Ce match se déroulera très certainement à huis clos. Le foot au temps du covid, on imagine que ce n’est pas simple pour vous. Comment vivez-vous le fait de jouer dans des stades vides, vous et vos joueurs ?
C’est très compliqué pour tout le monde de jouer dans des stades vides. Je pense qu’on pourrait jouer avec un minimum de public comme on l’a fait en début de championnat.
Vous allez bientôt revenir dans la région, contre Châteaubriant en Coupe de France, c’est dommage qu’il n’y ai pas ce public justement, ça aurait été une belle fête…
Oui, on vient même avant car on va à Angers la semaine prochaine (ndlr : interview réalisée le 25 mars). Mais oui c’est dommage, surtout pour le club amateur, c’est toujours un grand moment de jouer un huitième de finale de Coupe de France, contre une Ligue 1 avec du public.

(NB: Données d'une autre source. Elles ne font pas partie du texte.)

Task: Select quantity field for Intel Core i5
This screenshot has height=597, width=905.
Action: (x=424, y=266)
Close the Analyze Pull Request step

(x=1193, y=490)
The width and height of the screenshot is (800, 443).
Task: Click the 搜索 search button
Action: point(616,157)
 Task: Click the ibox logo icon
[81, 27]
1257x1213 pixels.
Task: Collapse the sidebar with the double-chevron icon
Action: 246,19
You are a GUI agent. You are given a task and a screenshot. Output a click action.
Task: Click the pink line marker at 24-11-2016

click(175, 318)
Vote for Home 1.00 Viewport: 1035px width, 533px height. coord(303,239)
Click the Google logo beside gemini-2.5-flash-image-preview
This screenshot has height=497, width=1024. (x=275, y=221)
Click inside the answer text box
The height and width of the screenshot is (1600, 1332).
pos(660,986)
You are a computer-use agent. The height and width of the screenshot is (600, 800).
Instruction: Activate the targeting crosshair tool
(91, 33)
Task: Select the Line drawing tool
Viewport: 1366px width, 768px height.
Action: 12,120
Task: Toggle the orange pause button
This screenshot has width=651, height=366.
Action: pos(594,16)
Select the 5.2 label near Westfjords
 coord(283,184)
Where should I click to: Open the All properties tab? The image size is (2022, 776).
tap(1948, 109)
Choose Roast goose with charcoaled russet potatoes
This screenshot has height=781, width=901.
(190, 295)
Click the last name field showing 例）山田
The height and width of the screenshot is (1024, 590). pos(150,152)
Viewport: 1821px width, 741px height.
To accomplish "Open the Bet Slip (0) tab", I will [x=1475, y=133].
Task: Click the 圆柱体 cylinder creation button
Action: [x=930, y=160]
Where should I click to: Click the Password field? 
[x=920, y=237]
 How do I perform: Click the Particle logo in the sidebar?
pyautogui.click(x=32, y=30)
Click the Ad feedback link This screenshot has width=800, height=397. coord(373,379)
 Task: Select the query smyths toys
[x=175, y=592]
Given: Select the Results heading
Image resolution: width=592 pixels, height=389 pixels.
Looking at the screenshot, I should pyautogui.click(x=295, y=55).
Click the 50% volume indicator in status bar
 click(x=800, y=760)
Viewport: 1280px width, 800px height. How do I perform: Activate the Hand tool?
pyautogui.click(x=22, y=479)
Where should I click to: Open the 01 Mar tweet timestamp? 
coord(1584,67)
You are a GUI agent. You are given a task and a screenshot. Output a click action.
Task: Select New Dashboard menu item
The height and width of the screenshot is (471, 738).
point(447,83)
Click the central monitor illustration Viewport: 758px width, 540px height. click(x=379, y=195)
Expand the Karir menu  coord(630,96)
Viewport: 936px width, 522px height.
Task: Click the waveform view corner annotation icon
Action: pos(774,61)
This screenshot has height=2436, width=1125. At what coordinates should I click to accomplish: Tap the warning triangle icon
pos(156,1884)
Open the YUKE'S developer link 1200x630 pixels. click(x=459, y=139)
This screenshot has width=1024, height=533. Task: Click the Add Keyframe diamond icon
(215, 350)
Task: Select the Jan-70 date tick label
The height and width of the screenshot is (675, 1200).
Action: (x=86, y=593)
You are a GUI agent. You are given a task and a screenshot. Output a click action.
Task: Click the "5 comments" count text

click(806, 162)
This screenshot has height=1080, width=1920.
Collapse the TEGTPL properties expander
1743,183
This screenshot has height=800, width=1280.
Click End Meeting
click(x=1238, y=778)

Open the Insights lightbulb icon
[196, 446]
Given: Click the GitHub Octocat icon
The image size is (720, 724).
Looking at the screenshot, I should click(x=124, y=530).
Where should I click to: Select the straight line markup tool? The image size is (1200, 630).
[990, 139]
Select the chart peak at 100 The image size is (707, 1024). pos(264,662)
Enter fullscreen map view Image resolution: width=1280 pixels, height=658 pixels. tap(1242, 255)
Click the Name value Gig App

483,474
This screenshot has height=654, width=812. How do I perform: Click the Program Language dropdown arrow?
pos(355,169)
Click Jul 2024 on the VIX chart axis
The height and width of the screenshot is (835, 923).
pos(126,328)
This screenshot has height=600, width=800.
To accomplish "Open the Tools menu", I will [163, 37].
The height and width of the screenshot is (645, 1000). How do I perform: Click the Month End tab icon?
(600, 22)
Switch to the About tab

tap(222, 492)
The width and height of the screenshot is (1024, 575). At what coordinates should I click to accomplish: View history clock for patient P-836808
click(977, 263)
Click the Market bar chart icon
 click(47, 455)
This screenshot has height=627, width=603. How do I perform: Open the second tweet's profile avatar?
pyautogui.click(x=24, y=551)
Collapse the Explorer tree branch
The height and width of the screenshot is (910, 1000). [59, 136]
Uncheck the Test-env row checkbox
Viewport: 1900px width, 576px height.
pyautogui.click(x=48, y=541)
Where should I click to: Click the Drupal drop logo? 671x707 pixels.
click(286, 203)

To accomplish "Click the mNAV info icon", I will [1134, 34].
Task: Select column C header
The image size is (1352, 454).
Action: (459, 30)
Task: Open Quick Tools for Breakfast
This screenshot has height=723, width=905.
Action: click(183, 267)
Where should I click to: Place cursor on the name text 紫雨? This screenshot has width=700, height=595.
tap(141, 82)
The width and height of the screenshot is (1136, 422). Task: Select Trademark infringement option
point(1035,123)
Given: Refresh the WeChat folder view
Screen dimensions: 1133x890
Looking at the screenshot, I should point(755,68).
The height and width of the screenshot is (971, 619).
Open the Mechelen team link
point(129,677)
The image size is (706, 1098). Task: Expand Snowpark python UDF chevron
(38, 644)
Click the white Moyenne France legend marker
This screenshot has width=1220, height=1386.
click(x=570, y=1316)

Pour terminer, Michel Der Zakarian, on va vous laisser vous adresser aux supporters du FC Nantes qui ont lu cet article.
Je leur souhaite de retrouver la Beaujoire le plus vite possible, et j’embrasse tout le monde à Nantes !
L'ensemble de l'équipe de La Maison Jaune remercie Michel Der Zakarian de sa disponibilité pour cet interview, et lui souhaite une excellente fin de saison avec Montpellier.